CADFG - Control Address Data-Flow Graph

CADFG is a DAG(directed acyclic graph)-based data structure used as an intermediate representation (IR) by Vesyla. Conventional High-level synthesis (HLS) tools typically model high-level program as control and dataflow graph (CDFG) as the intermediate representation (IR). This representation was appropriate because HLS tools synthesize an FSMD (FSM+Datapath) as the target architecture, deal with scalars and do not differentiate between functional, address and address constraints computation. Vesyla-II, in contrast generates distributed two-level FSM control scheme, deals with vectors and differentiates between the three categories of computation. These differences are reflected in the the IR used by Vesyla-II called Control, Address and Dataflow Graph (CADFG). CADFG is derived from the abstract syntax tree (AST). By a series of refinement, it transforms to Instruction Dependent Graph (IDG) as the back-end IR. In this section, we focus on elaborating some of the critical vertices of CADFG.

Vertices

There are several broad categories of vertices in CADFG:

Source and Sink vertices: create and terminate data flow.
Read and Write vertices: slice vector to scalar and pack scalar to vector.
Address and Address Constraint vertices: generates the address sequence for slicing and packing and address constraints.
Function vertex: does general data computation.
Control vertices: handle branches and loops.

Source and Sink Vertices

Source vertices doesn't have any input port and sink vertices doesn't have any output port. Both types of vertices support both vector and scalar data type. In figure ??, p1 to p5 and X are all source vertices, while y is sink vertex.

Read and Write Vertices

Read vertex slices the vector variable to its each individual element and sending out them one at a time. On the contrary, write vertex packs the time distributed scalar data sequence to vector variable. Both vertices need an address vertex attach to them in order to decide the address sequence. In figure ??, vertex R is an example of read vertex.

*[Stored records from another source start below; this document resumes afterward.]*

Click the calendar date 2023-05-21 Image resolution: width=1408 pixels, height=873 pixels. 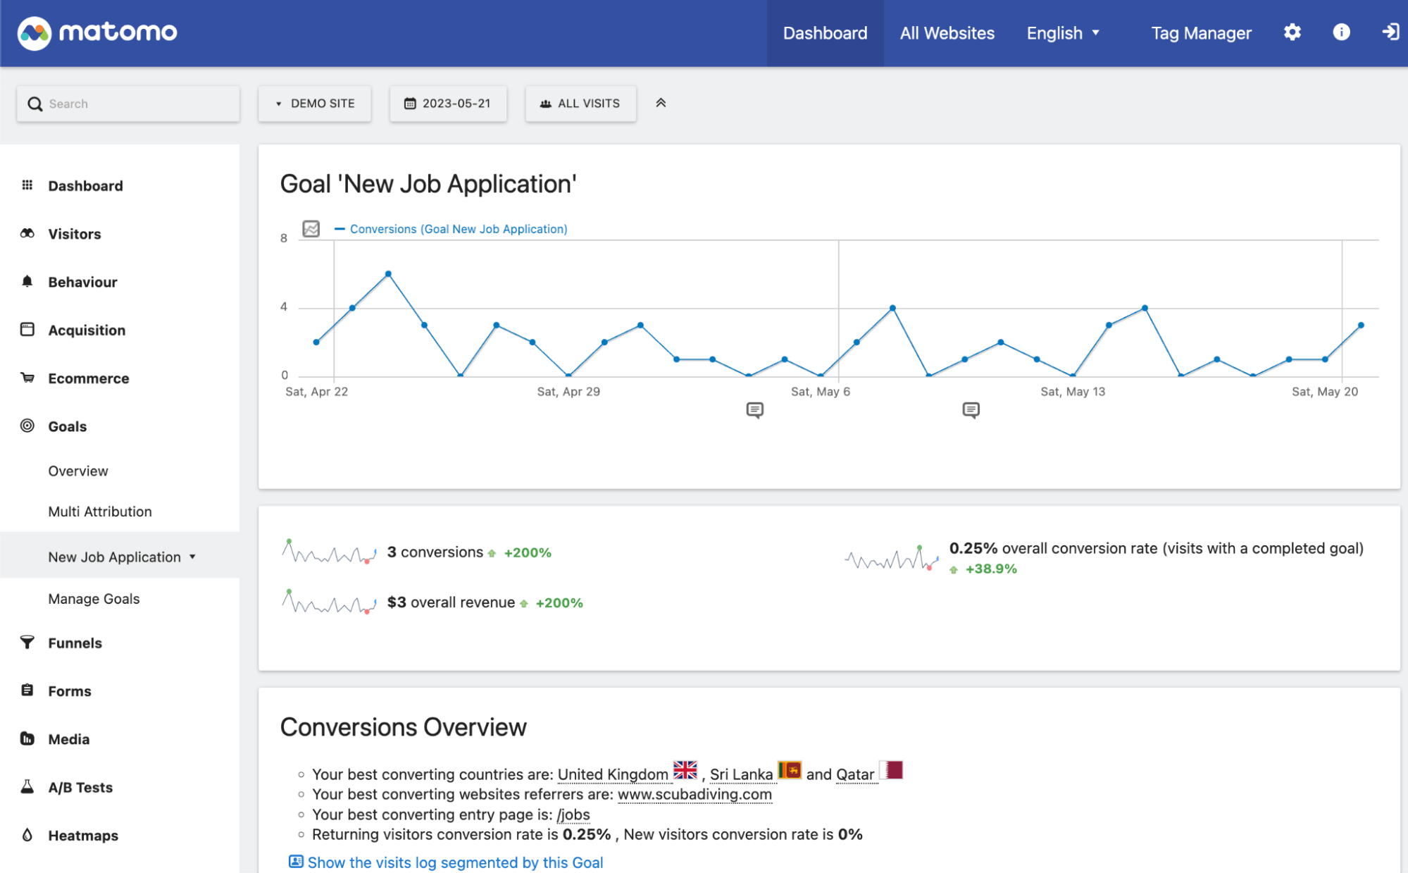[447, 103]
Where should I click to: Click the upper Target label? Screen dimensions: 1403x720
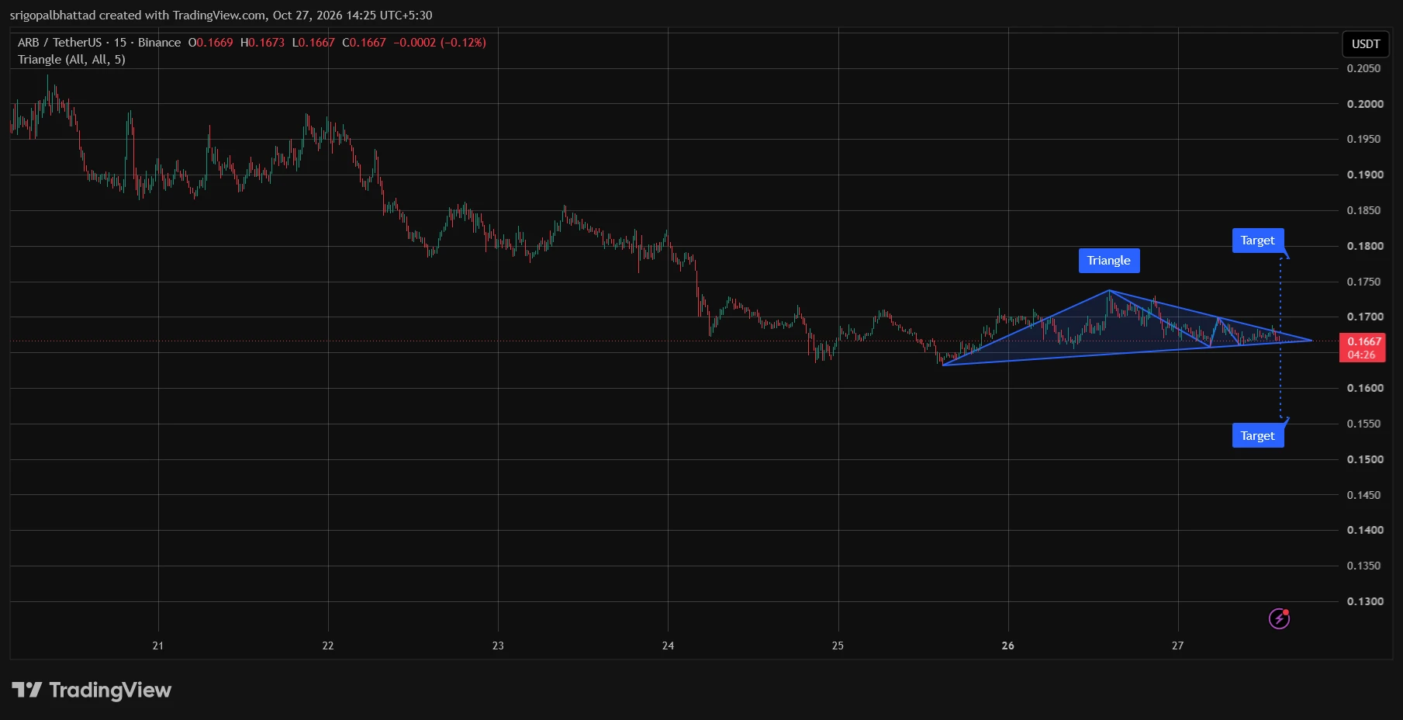tap(1257, 241)
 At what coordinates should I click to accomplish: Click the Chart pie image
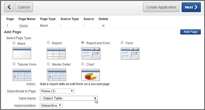pos(91,75)
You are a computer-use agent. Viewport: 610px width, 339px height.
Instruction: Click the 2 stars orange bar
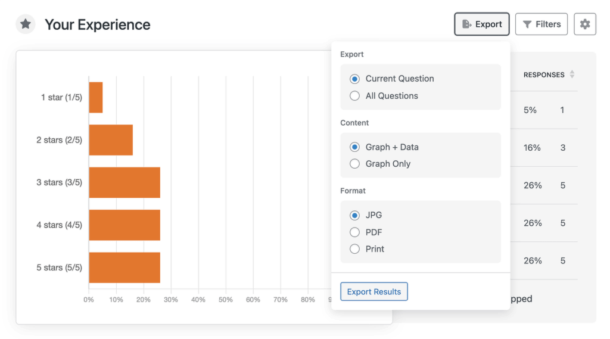pyautogui.click(x=111, y=140)
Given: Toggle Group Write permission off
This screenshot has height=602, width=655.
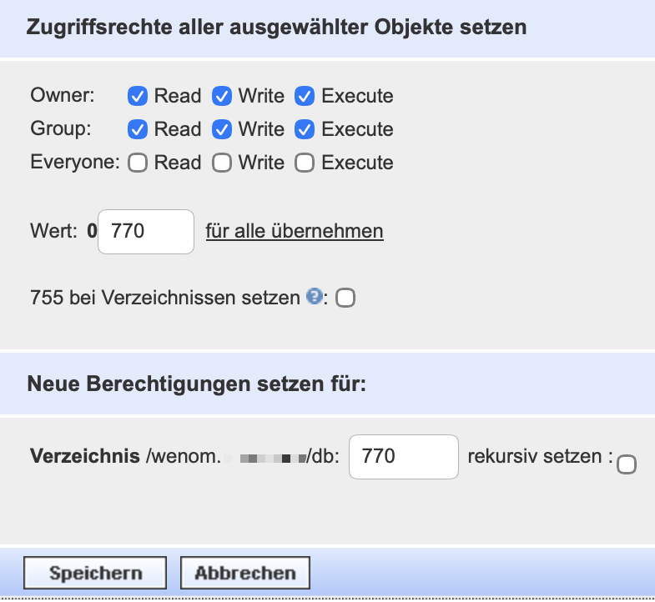Looking at the screenshot, I should click(221, 130).
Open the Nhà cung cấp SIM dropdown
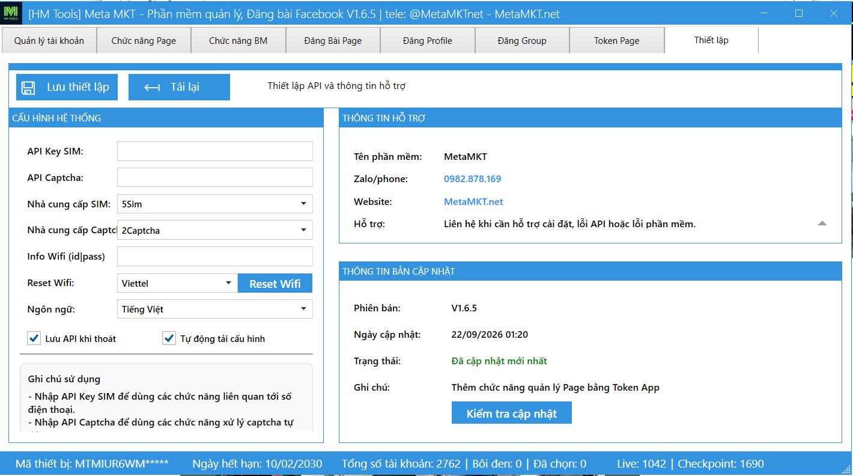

Address and Address Constraint Vertices

Address and Address Constraint Vertices are the key differentiator compared to conventional CDFGs. These vertices embody the policy of differentiating address and address constraints as separate computation category and mapping them to dedicated spatially distributed resources. This manifests in the read vertex getting its addresses from a function that models the address computation as a two-level affine function with five operands as shown and explained with an example in Figure ??. An implication of such an address function is that read vertex does not read a scalar but a vector. The address constraints are also explicitly identified to enable their computation to be also mapped to custom spatially distributed computation resource.

In following figure, vertex A is an address vertex.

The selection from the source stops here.